Entertainment

R Kelly’s newly released album removed from Apple and Spotify

R Kelly’s new album has seemingly been removed from Spotify and Apple Music after being uploaded while he is behind bars.

The disgraced musician is serving a 30-year prison sentence after being convicted of sex trafficking and racketeering charges.

He was also recently found guilty of three child pornography counts and three counts of enticing minors for sex in a separate case, in Chicago

This week the convicted sex trafficker seemingly released a new album – titled I Admit It – which was made available on Apple Music and Spotify.

However it appears the album has now been removed by both streaming sites, and the distributor claims it was a bootleg

A representative for Legacy Recordings of Sony Music was credited on the album, but a spokesperson has insisted to Variety that the album was not legit and was a bootleg
A representative for Spotify told the outlet the album was removed ‘at the request of the representative for Spotify told the outlet the album was removed ‘at the request of the distributor,’ while Kelly’s attorney Jennifer Bonjean said Kelly’s team did not release the album and his ‘intellectual property’ was ‘stolen.’

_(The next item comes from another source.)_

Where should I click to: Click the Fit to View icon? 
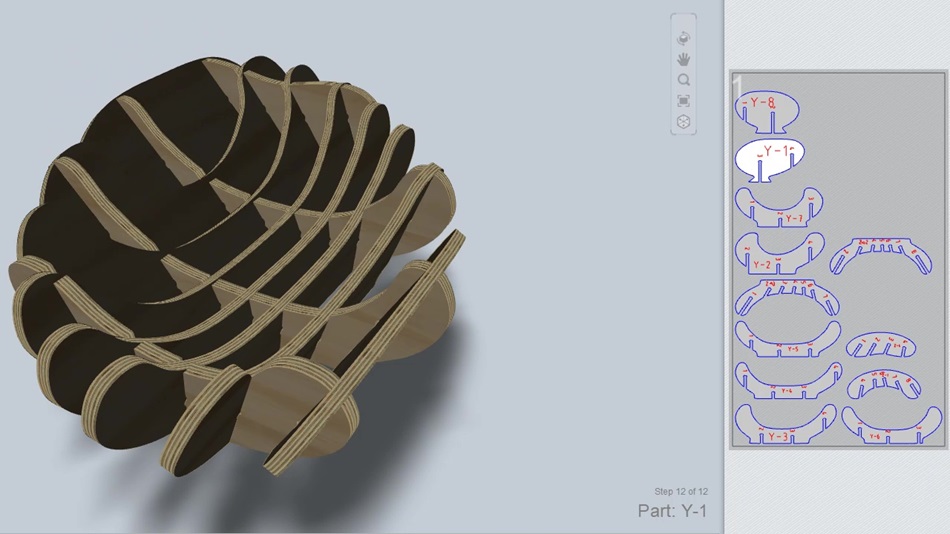[x=684, y=101]
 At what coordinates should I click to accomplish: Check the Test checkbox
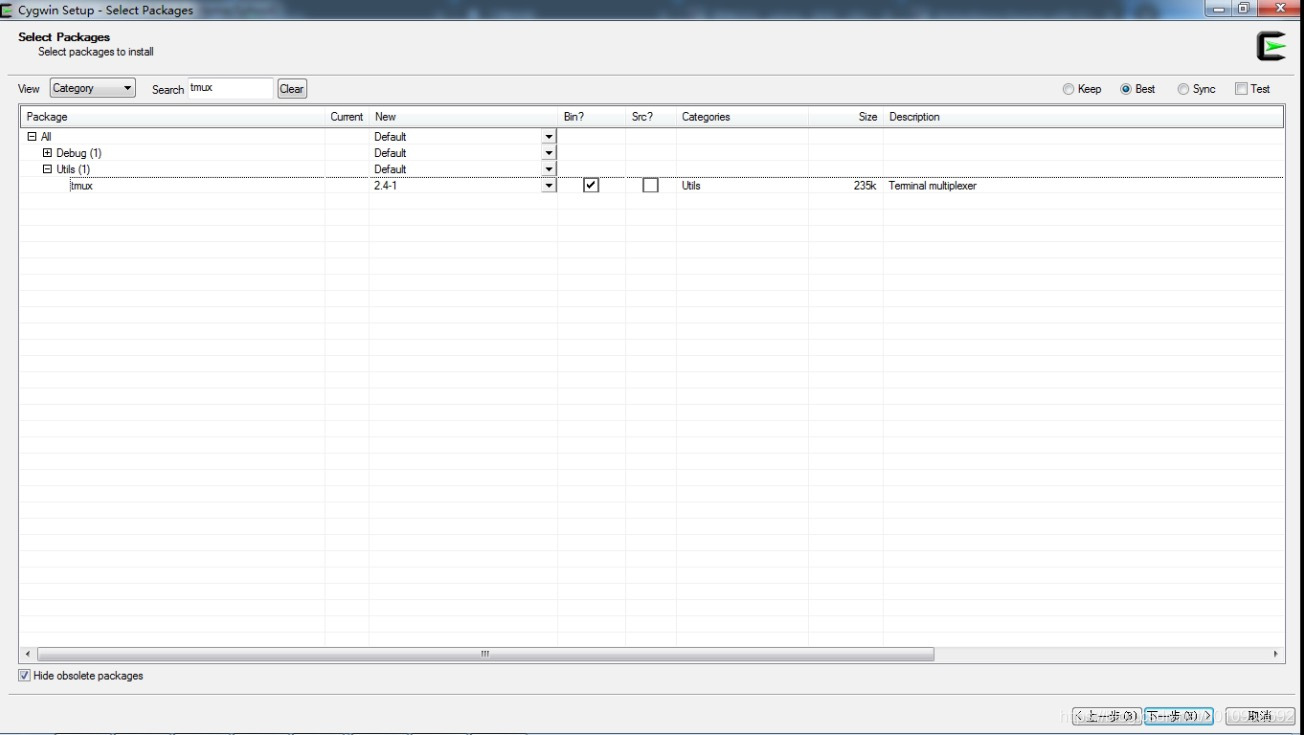point(1240,88)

The last three songs on the album are titled I Admit It (I Did It) part one, part two, and part three, and according to TMZ addressed the accusations that landed him behind bars in the tracks.

The 55-year-old, whose real name is Robert Sylvester Kelly, apparently pleads his innocence in the I Admit It Tracks, reportedly rapping: ‘How they gon’ say I don’t respect these women when all I’ve done is represent/ You mad I’ve got some girlfriends’.

TMZ reports he also goes on to say, in the track, that allegations that he had ‘brainwashed’ and ‘kidnapped’ women sounded ‘silly’, and referenced the parents of one woman he was allegedly intimate with.

In June, he was sentenced to 30 years behind bars after he was found guilty of nine sex trafficking and racketeering charges, following a 2021 trial in New York.

Following the proceedings, he took the stand in Chicago in a separate trial, and was later convicted of six out of 13 counts, of child pornography and enticing minors for sex.

He could face a further 10 years in prison, with his sentencing date set for February.

Kelly has fiercely denied all accusations made against him.

In 2018, Spotify bosses announced that they would be removing the I Believe I Can Fly star’s songs from playlists and no longer promoting his work, in the wake of a #MuteRKelly movement.